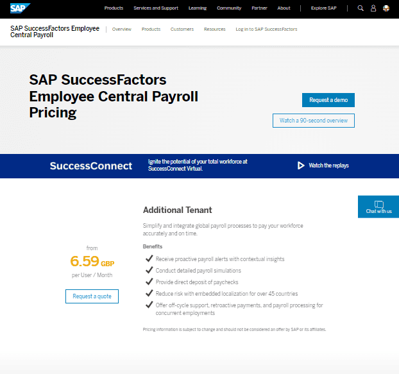Click Watch a 90-second overview button
Image resolution: width=399 pixels, height=374 pixels.
click(314, 121)
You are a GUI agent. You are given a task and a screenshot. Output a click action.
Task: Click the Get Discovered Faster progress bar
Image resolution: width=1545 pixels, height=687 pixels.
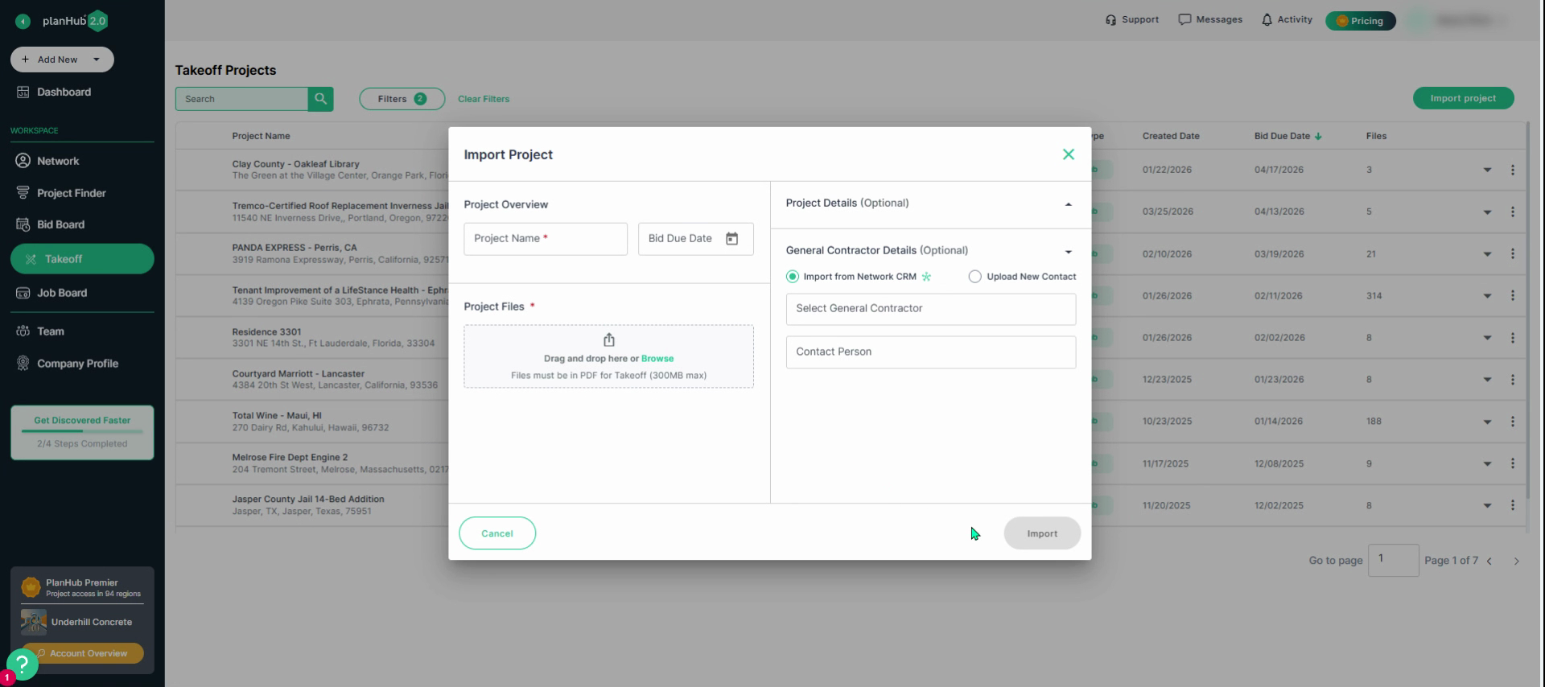(x=82, y=432)
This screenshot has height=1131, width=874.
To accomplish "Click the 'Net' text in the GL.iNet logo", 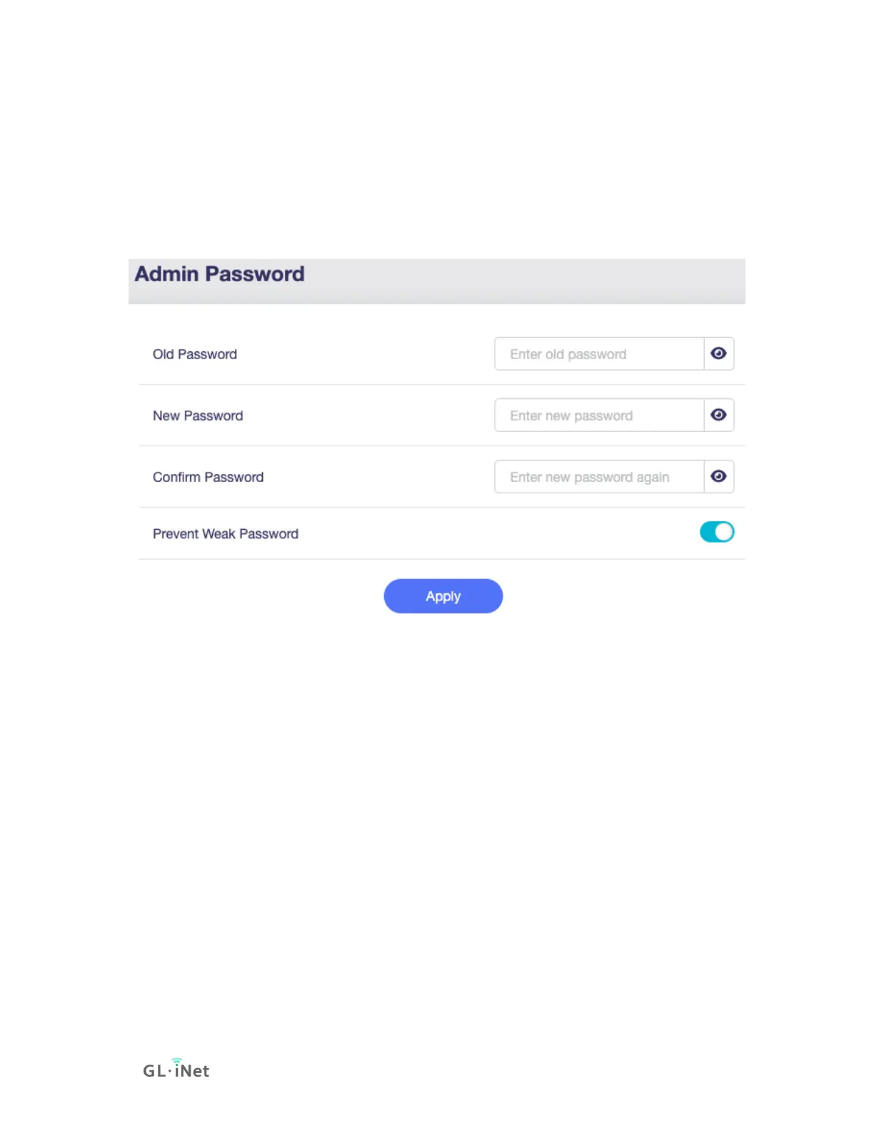I will coord(195,1071).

▶ **What the task requires**
Count the lines in the material above that contain the word "height", and reply with only that number.

▶ **Task result**
3